● **Goal of the exercise**: In the records below, find the line with "Select HDMI / DisplayPort 5 output device", then copy each line exactly until you have copied the line with "Given: Click the". Leave any picture out.

*** Extracted entries ***

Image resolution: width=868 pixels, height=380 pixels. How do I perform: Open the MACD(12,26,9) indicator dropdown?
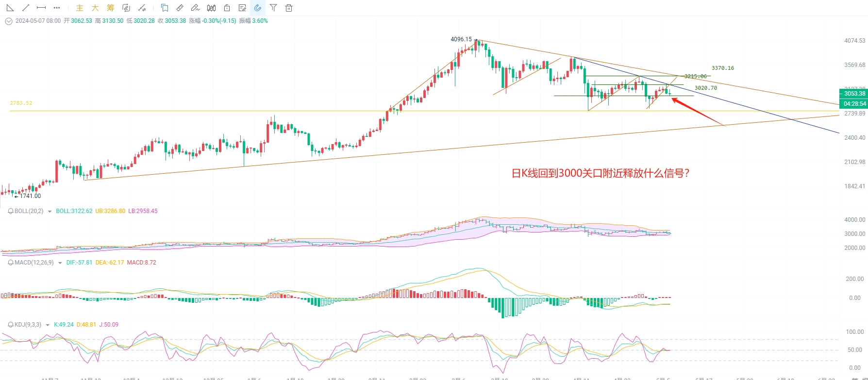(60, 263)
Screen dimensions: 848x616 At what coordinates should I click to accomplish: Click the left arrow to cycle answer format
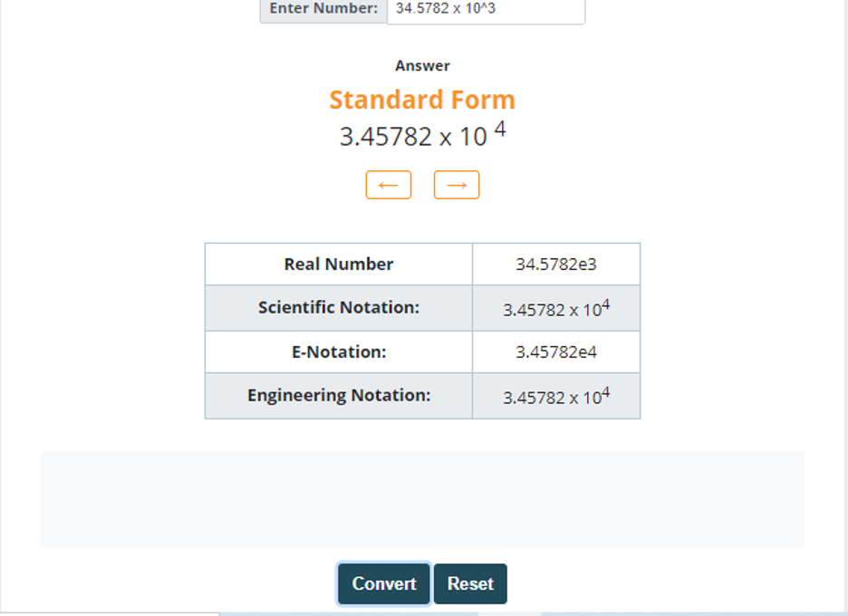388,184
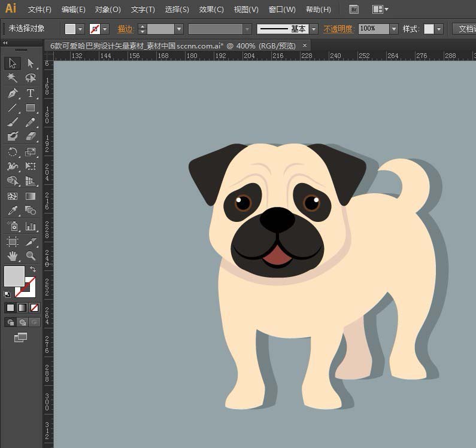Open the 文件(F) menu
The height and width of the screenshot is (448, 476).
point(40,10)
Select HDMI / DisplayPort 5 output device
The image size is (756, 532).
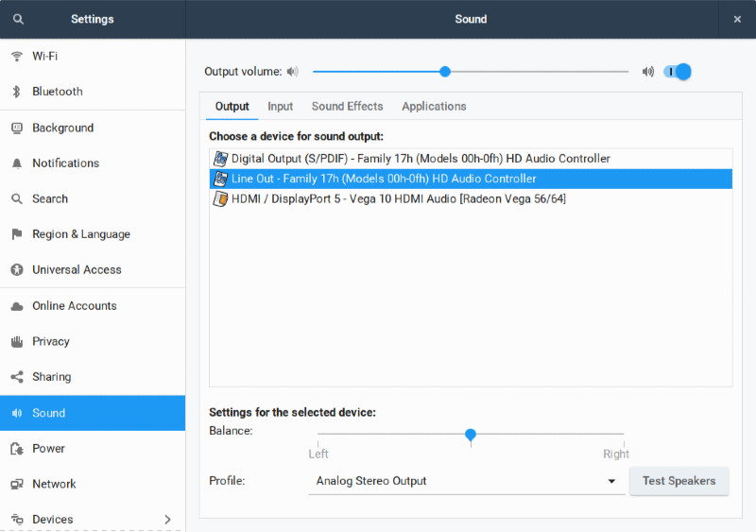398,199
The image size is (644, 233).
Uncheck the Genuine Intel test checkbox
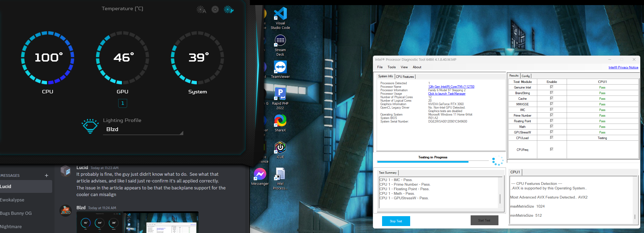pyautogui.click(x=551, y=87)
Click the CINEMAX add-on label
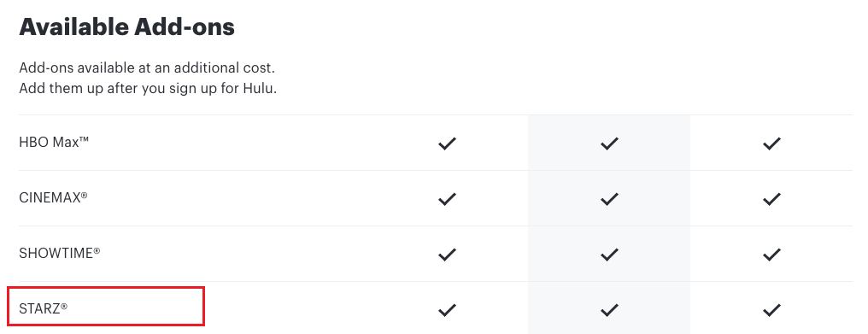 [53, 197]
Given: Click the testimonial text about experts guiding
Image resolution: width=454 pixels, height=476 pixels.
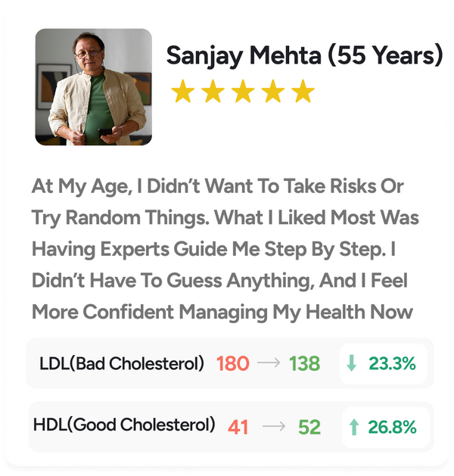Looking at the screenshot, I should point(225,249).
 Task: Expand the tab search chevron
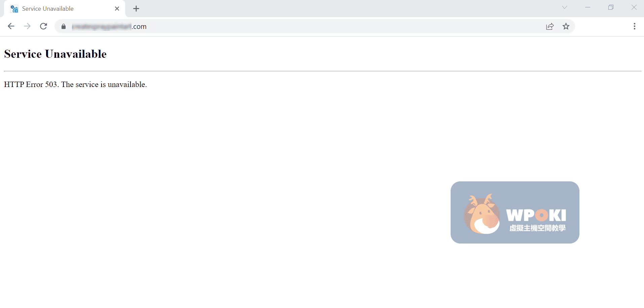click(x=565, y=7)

*** End of Extracted entries ***
*** Extracted entries ***

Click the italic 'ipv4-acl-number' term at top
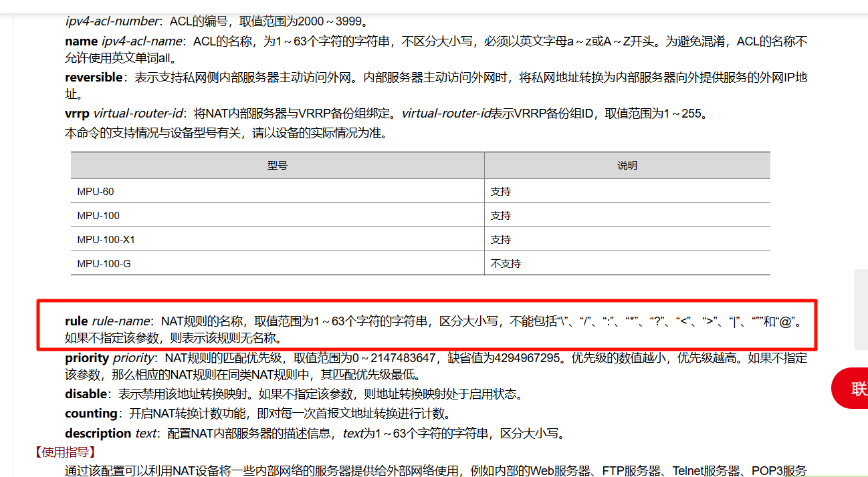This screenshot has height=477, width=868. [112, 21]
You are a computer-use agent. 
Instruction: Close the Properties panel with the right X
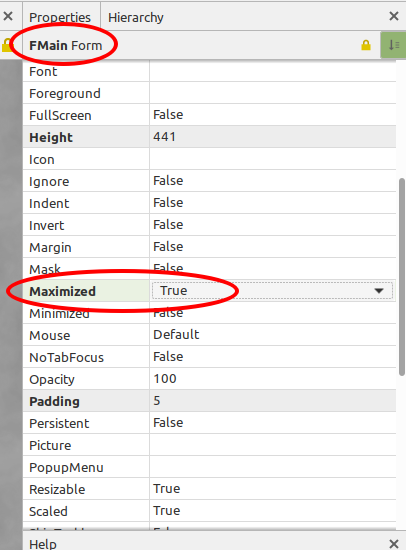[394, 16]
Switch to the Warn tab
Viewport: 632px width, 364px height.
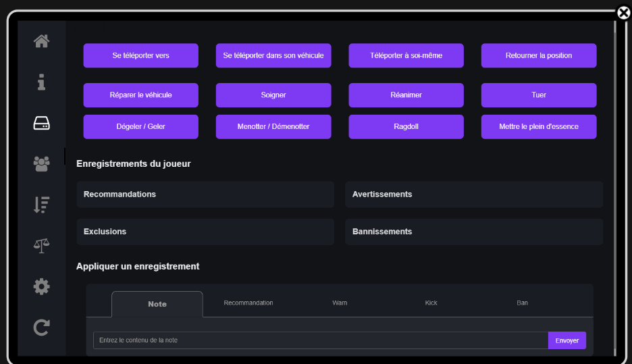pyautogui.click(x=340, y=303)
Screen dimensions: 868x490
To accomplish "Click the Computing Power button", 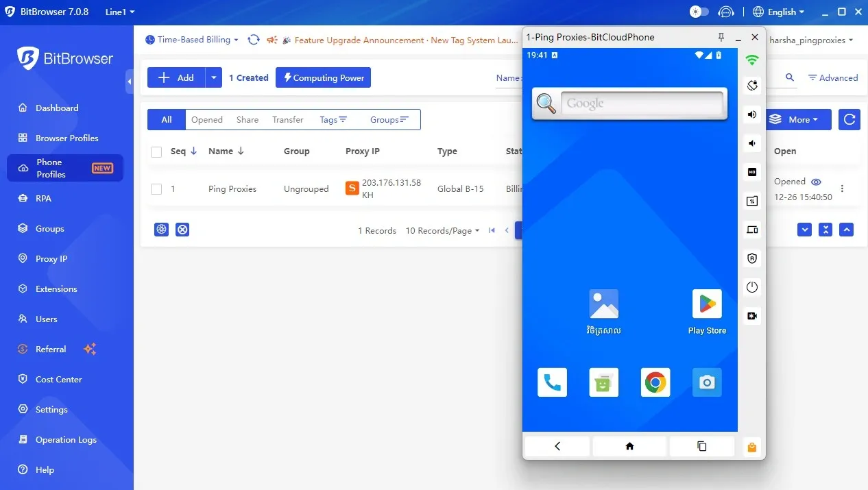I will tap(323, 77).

*** End of Extracted entries ***

● **Answer space**:
Select HDMI / DisplayPort 5 output device
The image size is (756, 532).
398,199
The image size is (644, 233).
Uncheck the Genuine Intel test checkbox
pyautogui.click(x=551, y=87)
Click the CINEMAX add-on label
 [53, 197]
Given: Click the testimonial text about experts guiding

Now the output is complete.